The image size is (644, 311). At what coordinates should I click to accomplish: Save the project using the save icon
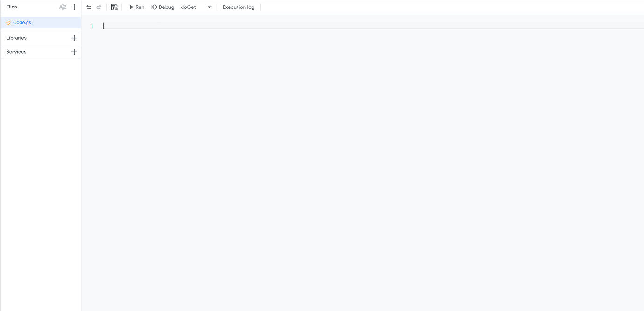coord(114,7)
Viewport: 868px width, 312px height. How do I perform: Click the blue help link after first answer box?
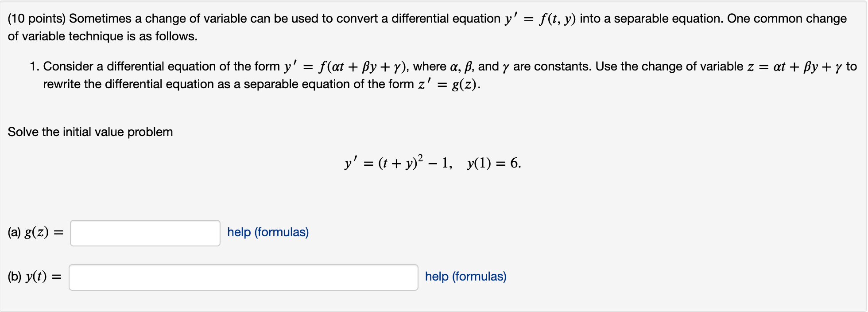point(267,232)

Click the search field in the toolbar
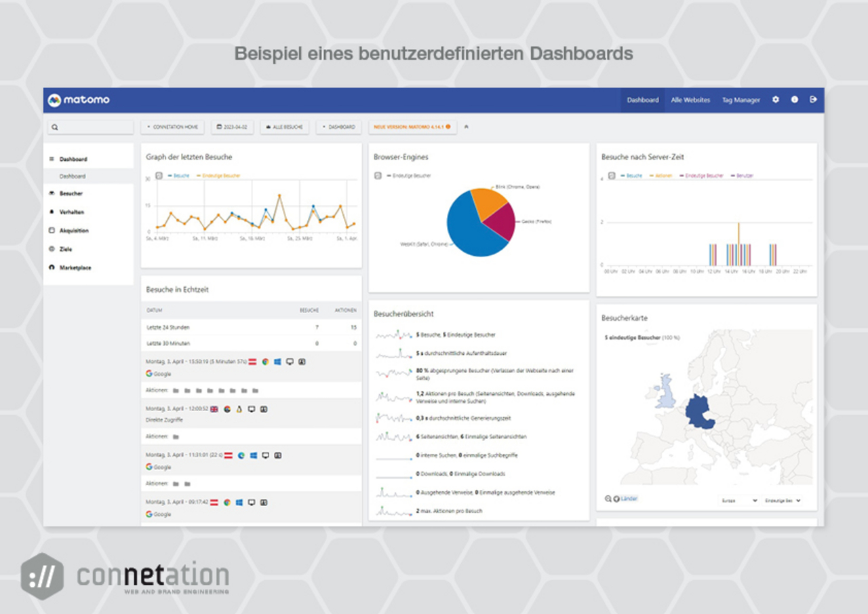coord(90,127)
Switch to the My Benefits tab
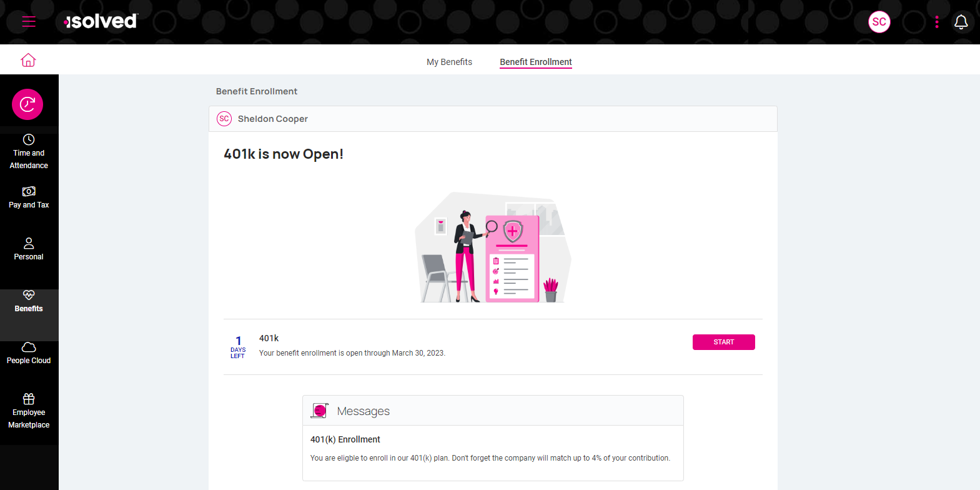 pos(449,61)
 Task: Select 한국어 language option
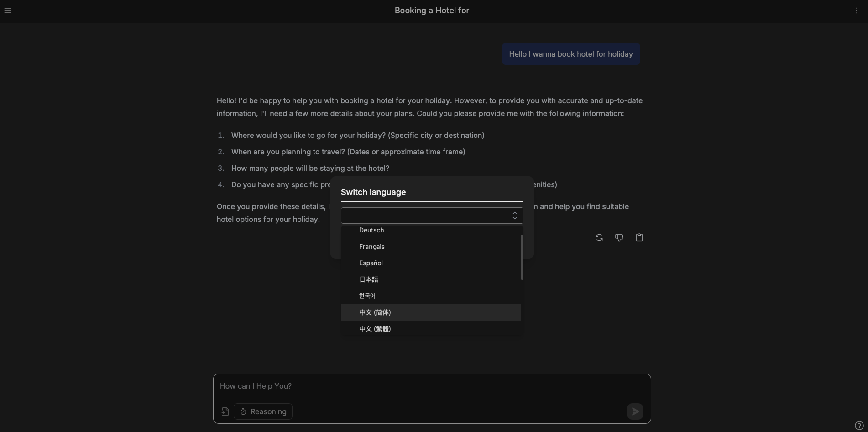point(367,296)
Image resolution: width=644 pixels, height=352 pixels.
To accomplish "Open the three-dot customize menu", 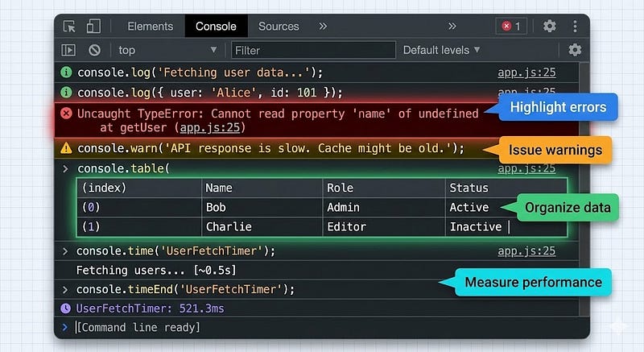I will coord(575,27).
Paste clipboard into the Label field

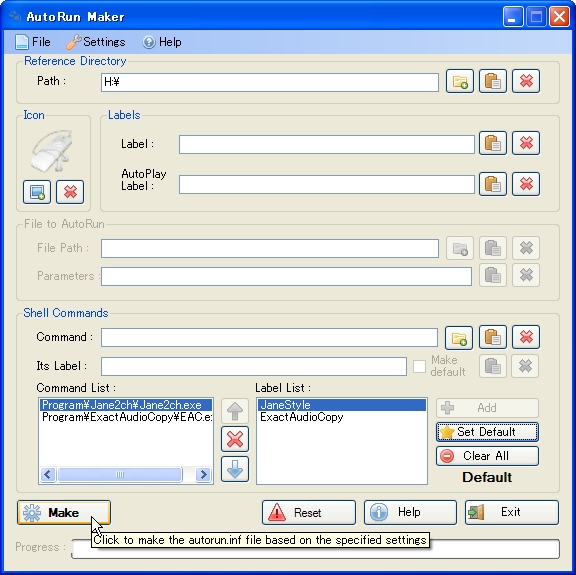(493, 143)
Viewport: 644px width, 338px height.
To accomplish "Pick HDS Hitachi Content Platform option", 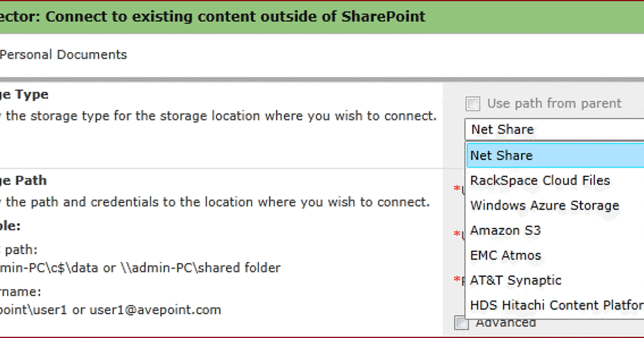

[ASSIGNED TASK] The answer must be an exact copy of the lines from the one containing "Paste clipboard into the Label field" through the last line of the records, with no pictures included.

[SOLUTION TO THE EXERCISE]
Paste clipboard into the Label field

(493, 143)
Viewport: 644px width, 338px height.
To accomplish "Pick HDS Hitachi Content Platform option", 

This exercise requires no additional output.